1M DAU riders, 500K drivers. Location QPS: 167K/sec, peak 500K/sec. Implication: no traditional database handles this write rate, so we need a streaming pipeline. Ride matching: 11.6/sec, peak 35/sec. Active driver state: 16.5 MB in Redis. Implication: the entire dataset fits on a single Redis instance. Trip records: 500 MB/day = 182 GB/year.

Real-Time Tracking

We chose WebSocket during active rides (not HTTP polling) because one connection replaces 300 poll requests per ride. 3-second push interval. Each update: 40 bytes. At 100K concurrent rides: 1.3 MB/sec egress. Connection registry in Redis maps ride_id to server. Heartbeat every 10s, reconnect on 3 missed pings. Trade-off: we accepted stateful connection complexity for 99% lower request volume.

💡 We use HTTP polling (every 5s) for pre-match phase when the rider is browsing the map. WebSocket only for active rides.

Surge Pricing

We compute supply/demand ratio per H3 cell every 60 seconds (not globally) because Times Square demand should not inflate Brooklyn prices. Apply multiplier:

\text{surge} = \min(\text{ratio} \times 0.5, 5.0)

. We smooth with EMA (

\alpha = 0.3

) to prevent oscillation. Trade-off: we accepted a 2-3 minute delay in surge response for price stability. 500K active cells computed per minute.

⚠ Computing surge globally instead of per geo cell. Times Square at midnight has 10x demand while Brooklyn is quiet. Global surge punishes both.

ETA Estimation

We use three layers (not Dijkstra alone): Dijkstra on road graph (25% error), + real-time traffic weights from driver GPS (11% error), + ML correction from historical trips (<5% error). Trade-off: we accepted 3x compute cost per query for 5x accuracy improvement. Fallback: straight-line / 25 km/h (overestimates by 40%). We show a range, not a point estimate, when the ML layer is down.

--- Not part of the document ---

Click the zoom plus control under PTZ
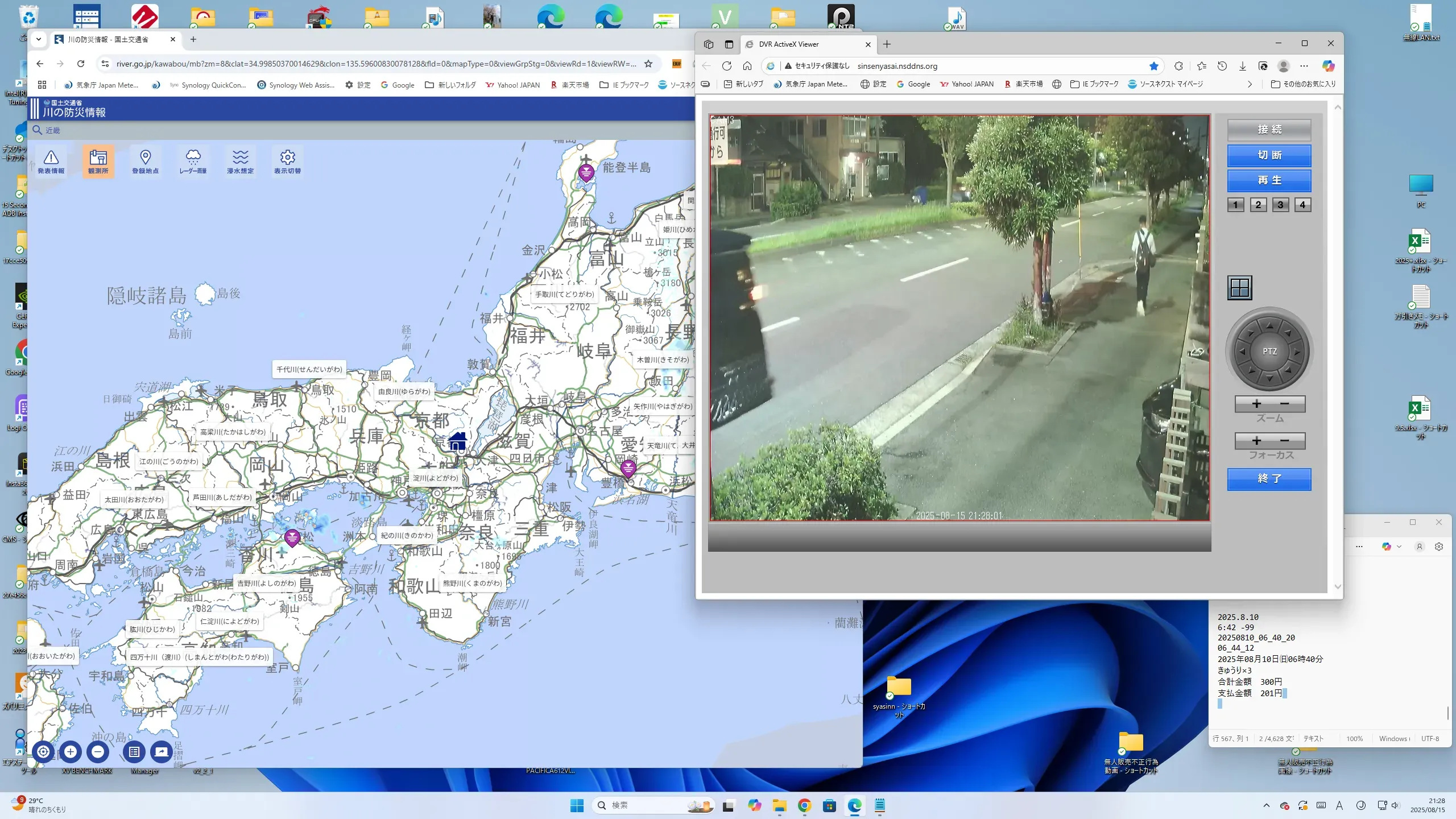This screenshot has width=1456, height=819. [x=1256, y=404]

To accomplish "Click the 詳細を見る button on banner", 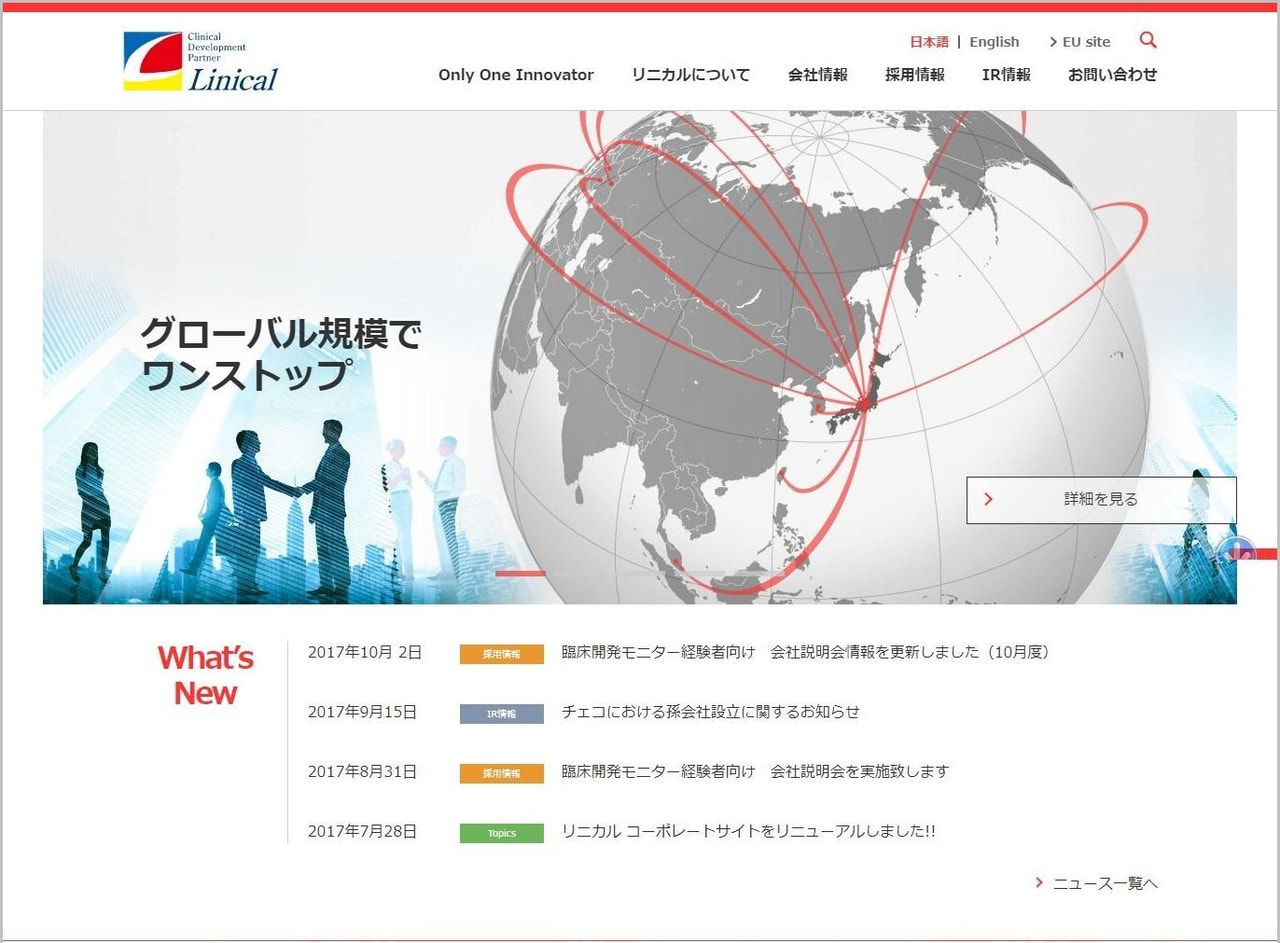I will coord(1100,499).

💡 Traffic weights updated every 30 seconds from aggregated driver speed reports per road segment.

Fault Tolerance

Stale driver: no update for >15s means we mark them inactive and remove from geo index. Maximum ghost exposure: 15 seconds. Redis Cluster failover: <5 seconds. During the gap, we fall back to Cassandra geo-bounded scan (200ms vs 5ms). Kafka consumer lag: we auto-scale consumers and drop events older than 10 seconds. Re-dispatch on driver timeout: 500ms.

Storage Strategy

#10

We chose MySQL for trip state (not DynamoDB) because fare calculation requires ACID transactions. Redis for real-time geo index (16.5 MB total) because the entire driver set fits in memory. Cassandra for location time-series (not MySQL) because LSM-tree handles 167K append-only writes/sec without B-tree rebalancing. Kafka for the streaming pipeline to decouple ingestion from indexing.

💡 The entire active driver set fits in memory. This is a compute problem (matching, ETA), not a storage problem.